Interacciones medicamentosas y de otro género: Existen muchos medicamentos que pueden incrementar o disminuir los niveles séricos, o que puedan afectar a la fenitoína. Las determinaciones de los niveles de fenitoína son especialmente útiles cuando se sospecha una interacción medicamentosa. Las interacciones medicamentosas más comúnmente ocurridas se mencionan a continuación.
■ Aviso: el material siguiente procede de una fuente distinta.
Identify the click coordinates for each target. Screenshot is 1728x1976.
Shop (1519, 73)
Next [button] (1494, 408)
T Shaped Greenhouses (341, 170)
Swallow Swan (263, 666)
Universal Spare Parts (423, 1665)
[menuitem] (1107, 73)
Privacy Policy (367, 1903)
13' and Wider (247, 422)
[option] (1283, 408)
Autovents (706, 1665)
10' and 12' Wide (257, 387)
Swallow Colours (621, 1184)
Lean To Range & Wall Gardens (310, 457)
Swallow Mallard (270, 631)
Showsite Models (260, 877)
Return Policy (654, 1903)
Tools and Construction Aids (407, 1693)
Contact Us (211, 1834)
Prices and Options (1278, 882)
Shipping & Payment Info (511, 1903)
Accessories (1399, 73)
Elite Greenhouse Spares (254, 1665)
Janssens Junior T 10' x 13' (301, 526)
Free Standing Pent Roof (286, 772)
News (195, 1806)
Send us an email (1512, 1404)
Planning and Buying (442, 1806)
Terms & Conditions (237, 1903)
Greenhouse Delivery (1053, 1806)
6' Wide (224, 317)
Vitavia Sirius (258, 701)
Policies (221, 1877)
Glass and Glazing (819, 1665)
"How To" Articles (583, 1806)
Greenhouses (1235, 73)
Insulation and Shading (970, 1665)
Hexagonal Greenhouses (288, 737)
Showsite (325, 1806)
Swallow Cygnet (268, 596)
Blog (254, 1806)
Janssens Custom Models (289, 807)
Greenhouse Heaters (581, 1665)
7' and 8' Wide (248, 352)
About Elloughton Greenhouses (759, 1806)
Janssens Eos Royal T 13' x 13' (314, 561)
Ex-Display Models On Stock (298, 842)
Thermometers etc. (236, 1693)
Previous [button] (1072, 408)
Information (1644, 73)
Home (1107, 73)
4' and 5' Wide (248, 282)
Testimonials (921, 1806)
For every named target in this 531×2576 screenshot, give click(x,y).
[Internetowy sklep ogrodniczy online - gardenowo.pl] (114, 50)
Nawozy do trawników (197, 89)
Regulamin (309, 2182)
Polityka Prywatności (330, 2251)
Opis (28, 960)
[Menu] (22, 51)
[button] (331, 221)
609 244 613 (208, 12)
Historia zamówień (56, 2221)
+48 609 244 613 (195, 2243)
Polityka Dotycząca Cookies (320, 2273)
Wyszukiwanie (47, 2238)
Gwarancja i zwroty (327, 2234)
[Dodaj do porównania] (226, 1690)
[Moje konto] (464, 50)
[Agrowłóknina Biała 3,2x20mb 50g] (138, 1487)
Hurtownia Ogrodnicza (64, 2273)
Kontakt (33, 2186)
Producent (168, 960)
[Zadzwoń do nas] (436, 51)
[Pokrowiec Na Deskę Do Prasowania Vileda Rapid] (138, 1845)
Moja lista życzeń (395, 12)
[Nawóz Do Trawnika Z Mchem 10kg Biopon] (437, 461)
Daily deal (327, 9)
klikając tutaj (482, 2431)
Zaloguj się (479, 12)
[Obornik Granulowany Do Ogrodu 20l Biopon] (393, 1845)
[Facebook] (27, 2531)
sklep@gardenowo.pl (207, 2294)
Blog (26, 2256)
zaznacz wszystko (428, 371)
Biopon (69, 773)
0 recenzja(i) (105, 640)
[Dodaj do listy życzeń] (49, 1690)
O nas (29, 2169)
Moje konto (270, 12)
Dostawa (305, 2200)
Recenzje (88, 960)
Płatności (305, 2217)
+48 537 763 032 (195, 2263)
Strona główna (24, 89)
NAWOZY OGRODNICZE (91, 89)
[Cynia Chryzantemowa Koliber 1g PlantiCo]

Medicamentos que pueden incrementar los niveles de fenitoína: Varios medicamentos pueden causar incremento de las concentraciones de fenitoína, ya sea por disminución de su metabolismo hepático por los sistemas microsomales CYP450 y CYP2C19 (por ejemplo, dicumarol, disulfiram, y ticlopidina); mediante competición por la unión a proteínas (por ejemplo, salicilatos, sulfisoxazol, tolbutamida) o por una combinación de ambos mecanismos (por ejemplo, fenilbutazona y valproato sódico). La Tabla 1 resume los medicamentos que potencialmente pueden causar incrementos de las concentraciones de fenitoína.
Medicamentos que pueden disminuir los niveles de fenitoína en plasma: La Tabla 2 resume los medicamentos que potencialmente pueden disminuir las concentraciones plasmáticas de fenitoína.
El hidroclorato de melindrona contiene iones de calcio los cuales interfieren con la absorción de la fenitoína. La ingestión al mismo tiempo de fenitoína con preparaciones con calcio, incluyendo preparaciones antiácidas que contienen calcio, deben ser retiradas para prevenir problemas de absorción. Un estudio de interacción farmacocinética entre nelfinavir y fenitoína ambos administrados oralmente mostraron que nelfinavir disminuyó los valores AUC de fenitoína (total) y fenitoína libre en 29% y 28%, respectivamente. Por lo tanto, la concentración de fenitoína debe ser monitoreada durante la co-administración con nelfinavir, como nelfinavir puede reducir la concentración plasmática de fenitoína (Véase Propiedades Farmacocinéticas - Interacción Farmacocinética). Medicamentos que pueden tanto incrementar como disminuir los niveles de fenitoína: La Tabla 3 resume las clases de medicamentos que pueden ocasionar incrementos o descensos de las concentraciones de fenitoína.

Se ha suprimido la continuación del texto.